Silvia Federici is a writer and militant who co-founded the International Feminist Collective, which launched the Wages for Housework campaign internationally. Kathi Weeks is an associate professor of women’s studies at Duke University. Accordingly their books differ in style and approach; however both develop aspects of a critique of work and the central role reproduction has to play in the transformation of our lives. Revolution at Point Zero is an edited collection of Federici’s work, including some of the earliest Wages for Housework texts; essays exploring the “war against women,” which she argues forms both the pre-history and current conditions of capitalism; and essays exploring the limits of care and the role of the commons. Federici has been working on all these issues for decades, most notably in Caliban and the Witch (Autonomedia, 2004).
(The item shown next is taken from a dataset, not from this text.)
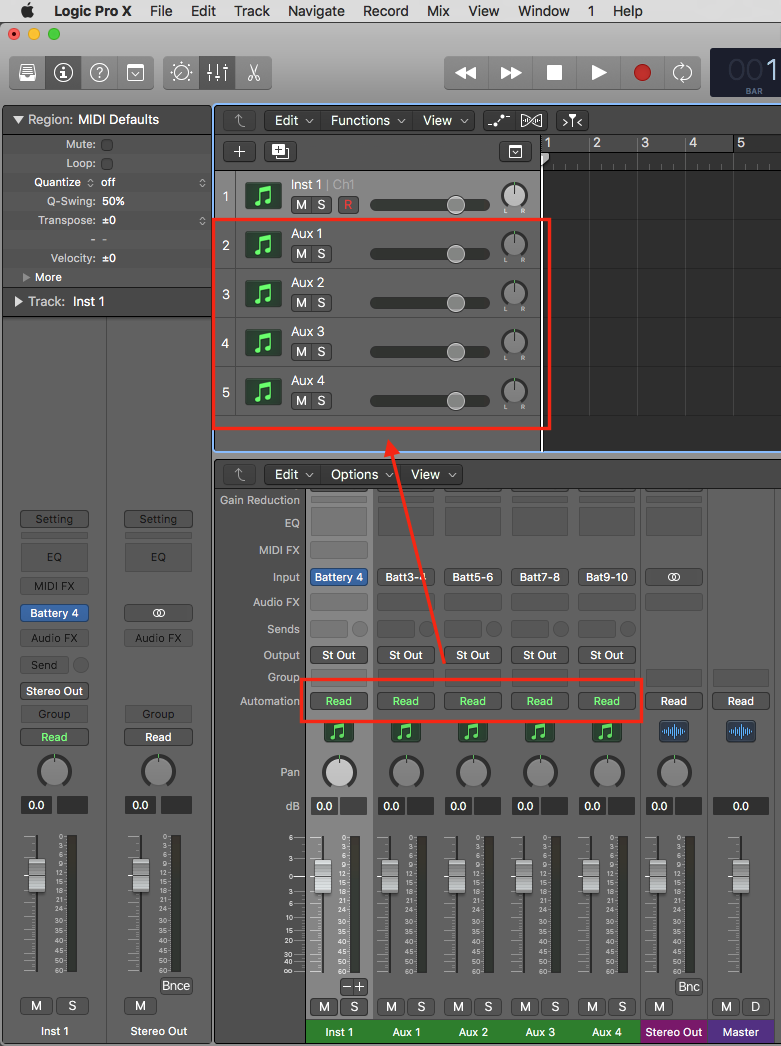Click the Aux 2 track volume slider

point(455,303)
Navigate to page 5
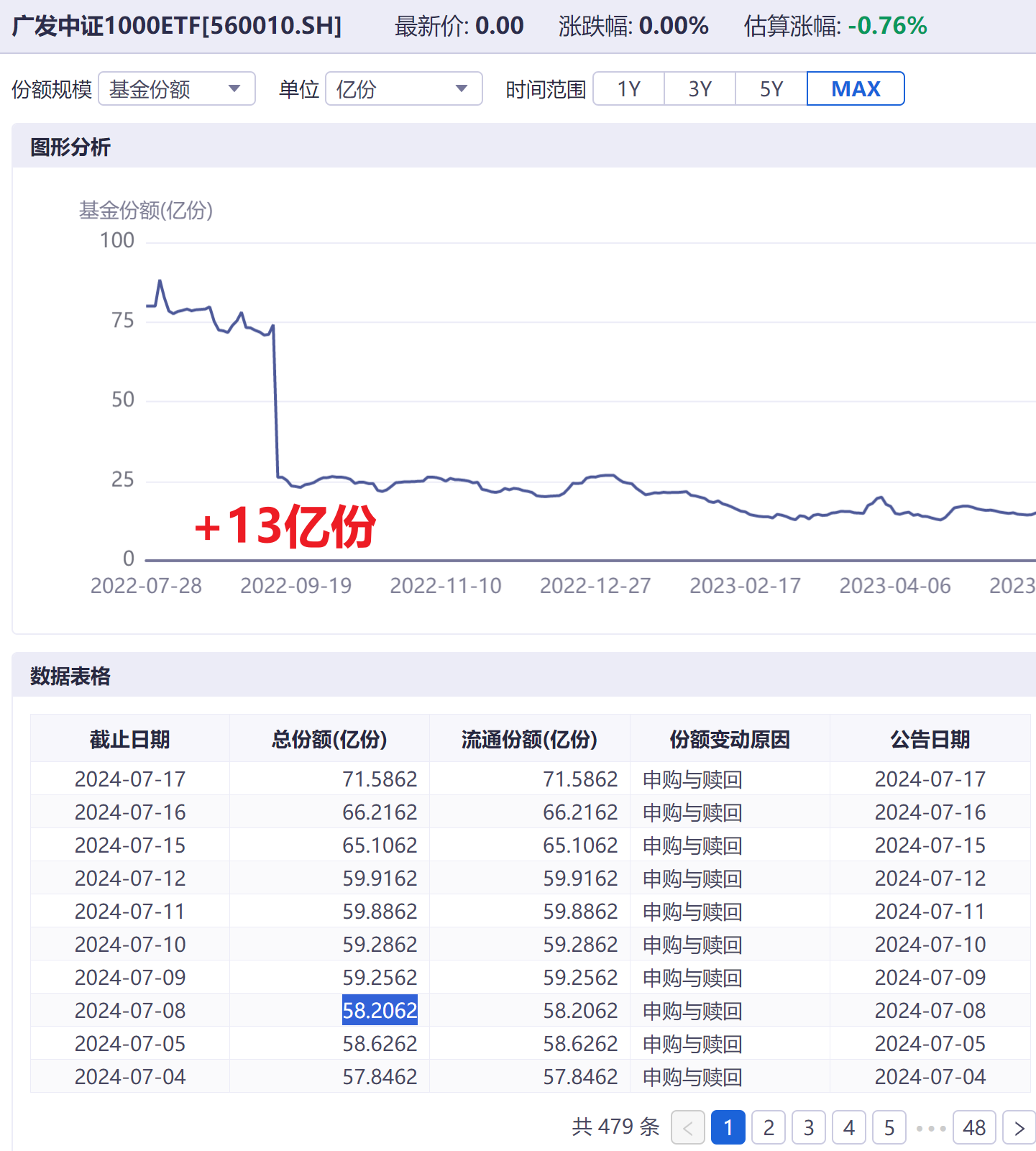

In this edited collection several key analytical highlights stand out. The first is the insight that unwaged work—in the home and the colonies—is the foundation of capitalism. A campaign against unwaged labour, like the fight against colonial rule, was (and still is) crucial to “break the processes of capital accumulation.”
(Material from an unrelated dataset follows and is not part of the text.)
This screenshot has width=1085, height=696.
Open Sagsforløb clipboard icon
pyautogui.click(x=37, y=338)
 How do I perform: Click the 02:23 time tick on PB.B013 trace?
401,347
The second is the denaturalisation of gender roles: the fact that housework is not “women’s work” but emerged as a naturalised social role at the same time as (male) waged work. Both the housewife and the waged worker are capitalist social roles.

The third, and perhaps most important for current feminist movements, is that waged work has failed to liberate women. Federici argues that liberation is not to be found in refusing either reproductive labour or waged work but in the radical transformation of both.

Last is the insight that we need what Federici describes as ‘the commons’ as a means to create non-capitalist forms of collective reproduction. Commons are not a replacement for struggles over the wage but a necessary compliment. This insight has inspired Federici’s recent work in US social movements, building what has been termed “communities of care” or “self-reproducing movements,” and offers an inspiring starting point for post-Occupy strategising.

Weeks begins The Politics of Work with a focus on the pervasiveness of the work ethic and the centrality of work to capitalists and anti-capitalists alike. Her primary concern is to show how the imperative to ‘be productive’ constrains the potential of revolutionary movements. She sees our imaginations as captured by a particular understanding of what is economically and ethically valuable.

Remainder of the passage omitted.